• **THE RECORDS**
::::::

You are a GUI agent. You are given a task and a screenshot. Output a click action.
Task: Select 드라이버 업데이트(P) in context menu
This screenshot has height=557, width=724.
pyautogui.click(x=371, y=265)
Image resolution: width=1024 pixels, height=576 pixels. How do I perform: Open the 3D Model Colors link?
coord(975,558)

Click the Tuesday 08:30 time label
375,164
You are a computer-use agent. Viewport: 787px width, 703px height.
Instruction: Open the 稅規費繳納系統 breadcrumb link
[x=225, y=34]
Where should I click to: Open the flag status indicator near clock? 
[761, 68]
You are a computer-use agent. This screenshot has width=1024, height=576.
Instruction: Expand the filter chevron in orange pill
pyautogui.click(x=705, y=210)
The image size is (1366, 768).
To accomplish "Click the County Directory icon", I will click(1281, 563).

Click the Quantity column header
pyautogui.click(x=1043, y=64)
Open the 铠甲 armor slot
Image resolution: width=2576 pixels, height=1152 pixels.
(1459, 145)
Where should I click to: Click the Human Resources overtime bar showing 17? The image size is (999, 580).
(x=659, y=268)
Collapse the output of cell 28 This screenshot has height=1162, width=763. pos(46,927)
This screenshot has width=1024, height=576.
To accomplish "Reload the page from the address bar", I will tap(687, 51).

::::::

Wherever a line of the data above contains "agent", copy that line.

You are a GUI agent. You are given a task and a screenshot. Output a click action.
You are a computer-use agent. Viewport: 787px width, 703px height.
You are a computer-use agent. This screenshot has width=1024, height=576.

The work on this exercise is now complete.